# How Did You Manage It?



## MaddieMagoo (Aug 14, 2007)

I have been wondering this for quite sometime. 

I know a few of you on here have been showing dogs since you were a teen. How did you manage school, homework, dog shows, TRAINING the dogs...and the list could go on. I have a few shows I'd like to attend in January, I think I'd do some Rally in them to finish her RE title. And then start in the spring on Obedience. 

But how did you manage it?

I can barely fit in training time, now that basketball has started!:nana:

I don't know what to do...and the homework will keep piling up, up until Christmas...GRRR!

I'd like some advice...please!


----------



## FlyingQuizini (Oct 24, 2006)

I think it just makes for some really looooong days - which lets you know in the end how badly you really want it!

I have a Jr. Trainer that I work with who shows and trains her Aussie in agility and conformation. She's also on the volleyball team at school, does FFA, volunteers at her vet's office and assists me in classes one night a week. During volley ball season, she's at school a few days a week from 6:50am -6:30pm and then goes straight to agility practice. On the weekends, she's sitting with her laptop doing homework between runs of agility. It's a crazy schedule, but it makes her happy.


----------



## TheHooch (May 9, 2007)

FlyingQuizini said:


> I think it just makes for some really looooong days - which lets you know in the end how badly you really want it!
> 
> I have a Jr. Trainer that I work with who shows and trains her Aussie in agility and conformation. She's also on the volleyball team at school, does FFA, volunteers at her vet's office and assists me in classes one night a week. During volley ball season, she's at school a few days a week from 6:50am -6:30pm and then goes straight to agility practice. On the weekends, she's sitting with her laptop doing homework between runs of agility. It's a crazy schedule, but it makes her happy.
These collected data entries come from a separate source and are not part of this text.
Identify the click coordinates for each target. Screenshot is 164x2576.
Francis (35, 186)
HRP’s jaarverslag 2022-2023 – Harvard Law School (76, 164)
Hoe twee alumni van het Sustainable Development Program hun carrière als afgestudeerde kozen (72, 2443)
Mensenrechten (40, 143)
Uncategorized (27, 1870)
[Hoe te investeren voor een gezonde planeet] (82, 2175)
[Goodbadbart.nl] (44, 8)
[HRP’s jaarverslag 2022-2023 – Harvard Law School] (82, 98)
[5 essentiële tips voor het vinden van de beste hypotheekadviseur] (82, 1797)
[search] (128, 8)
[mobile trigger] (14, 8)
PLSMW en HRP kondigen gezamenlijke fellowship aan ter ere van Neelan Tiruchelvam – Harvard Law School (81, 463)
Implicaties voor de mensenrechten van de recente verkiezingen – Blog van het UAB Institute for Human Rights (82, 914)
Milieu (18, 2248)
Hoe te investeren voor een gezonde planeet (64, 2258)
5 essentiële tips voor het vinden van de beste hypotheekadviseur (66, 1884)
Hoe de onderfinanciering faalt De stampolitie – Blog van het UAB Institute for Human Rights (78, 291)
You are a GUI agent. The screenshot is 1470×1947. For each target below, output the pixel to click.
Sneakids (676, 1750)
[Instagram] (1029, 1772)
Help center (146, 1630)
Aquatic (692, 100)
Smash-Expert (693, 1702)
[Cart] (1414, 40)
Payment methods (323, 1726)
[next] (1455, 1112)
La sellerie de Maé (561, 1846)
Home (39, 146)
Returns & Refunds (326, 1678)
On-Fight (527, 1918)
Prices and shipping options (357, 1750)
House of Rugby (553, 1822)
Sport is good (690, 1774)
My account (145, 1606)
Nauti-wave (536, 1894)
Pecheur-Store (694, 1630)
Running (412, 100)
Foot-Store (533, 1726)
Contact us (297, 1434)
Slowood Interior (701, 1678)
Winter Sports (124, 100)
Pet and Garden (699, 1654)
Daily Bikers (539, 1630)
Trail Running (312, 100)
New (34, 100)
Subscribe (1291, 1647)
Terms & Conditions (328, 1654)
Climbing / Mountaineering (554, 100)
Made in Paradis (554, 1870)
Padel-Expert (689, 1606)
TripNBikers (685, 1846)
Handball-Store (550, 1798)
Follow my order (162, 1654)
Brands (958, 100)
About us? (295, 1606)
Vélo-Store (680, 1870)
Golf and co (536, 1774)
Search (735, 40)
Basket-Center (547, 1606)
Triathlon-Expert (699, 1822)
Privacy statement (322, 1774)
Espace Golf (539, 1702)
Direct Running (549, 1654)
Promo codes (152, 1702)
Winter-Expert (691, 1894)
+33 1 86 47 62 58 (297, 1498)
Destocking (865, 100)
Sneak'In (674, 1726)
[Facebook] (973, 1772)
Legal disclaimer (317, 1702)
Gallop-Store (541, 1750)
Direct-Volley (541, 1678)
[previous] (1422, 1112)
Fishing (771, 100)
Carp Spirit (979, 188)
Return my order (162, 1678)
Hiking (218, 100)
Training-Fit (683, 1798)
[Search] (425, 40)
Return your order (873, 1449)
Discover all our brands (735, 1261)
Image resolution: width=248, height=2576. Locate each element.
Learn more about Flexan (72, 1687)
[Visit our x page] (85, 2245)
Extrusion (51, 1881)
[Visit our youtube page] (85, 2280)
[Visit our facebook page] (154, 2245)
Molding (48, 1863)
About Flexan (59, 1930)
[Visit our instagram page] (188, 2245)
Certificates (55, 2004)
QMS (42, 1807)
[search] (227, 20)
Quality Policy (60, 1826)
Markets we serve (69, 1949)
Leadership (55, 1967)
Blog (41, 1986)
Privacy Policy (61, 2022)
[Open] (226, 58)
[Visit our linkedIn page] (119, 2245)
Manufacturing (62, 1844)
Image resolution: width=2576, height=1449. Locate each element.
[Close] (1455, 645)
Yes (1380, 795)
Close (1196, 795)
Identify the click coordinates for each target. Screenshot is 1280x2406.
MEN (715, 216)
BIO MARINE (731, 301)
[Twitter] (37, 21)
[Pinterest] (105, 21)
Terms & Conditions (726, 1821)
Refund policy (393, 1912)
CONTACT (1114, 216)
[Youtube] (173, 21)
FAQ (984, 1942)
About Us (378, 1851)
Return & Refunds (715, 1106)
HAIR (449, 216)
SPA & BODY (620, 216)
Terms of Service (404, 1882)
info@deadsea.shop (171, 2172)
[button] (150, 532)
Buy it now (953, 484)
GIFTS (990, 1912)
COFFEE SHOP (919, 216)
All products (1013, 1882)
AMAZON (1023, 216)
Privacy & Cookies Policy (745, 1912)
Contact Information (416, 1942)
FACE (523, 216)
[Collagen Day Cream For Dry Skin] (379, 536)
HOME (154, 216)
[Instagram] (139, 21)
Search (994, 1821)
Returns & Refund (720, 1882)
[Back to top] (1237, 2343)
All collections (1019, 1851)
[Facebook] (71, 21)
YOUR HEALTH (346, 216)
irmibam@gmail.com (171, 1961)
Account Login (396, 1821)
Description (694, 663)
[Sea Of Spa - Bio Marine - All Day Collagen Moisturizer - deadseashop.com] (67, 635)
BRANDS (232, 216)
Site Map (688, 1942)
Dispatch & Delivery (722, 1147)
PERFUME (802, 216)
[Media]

Dang where are all these super kids coming from. I use to get a headache just reading the posts between IvanD and Katie and Dusty when they talked about school.


----------



## bizzy (Mar 30, 2007)

It is an incredible balancing act. I can relate because I am also in school. I am not in high school but doing advanced college work to become a chiropractor. I am often at school from 7-5 then still have to come home and study,study,study. I am also working on getting my girl ready to show again. It comes down to deciding what you must do (school) and what your want to do and what you really want to do. It is never going to be easy. It is learning how to balance work and fun and that is something you will ALWAYS be doing. Its the grown up world. Do your best at what you are doing but make sure you are having fun. When its not fun that is when you need to stop. Good luck


----------



## TheHooch (May 9, 2007)

bizzy said:


> It is an incredible balancing act. I can relate because I am also in school. I am not in high school but doing advanced college work to become a chiropractor. I am often at school from 7-5 then still have to come home and study,study,study. I am also working on getting my girl ready to show again. It comes down to deciding what you must do (school) and what your want to do and what you really want to do. It is never going to be easy. It is learning how to balance work and fun and that is something you will ALWAYS be doing. Its the grown up world. Do your best at what you are doing but make sure you are having fun. When its not fun that is when you need to stop. Good luck


Sure now a chiropracter comes along after two back surgeries and 7 years of suffering. Where were you wwhen I needed ya???? ROFL


----------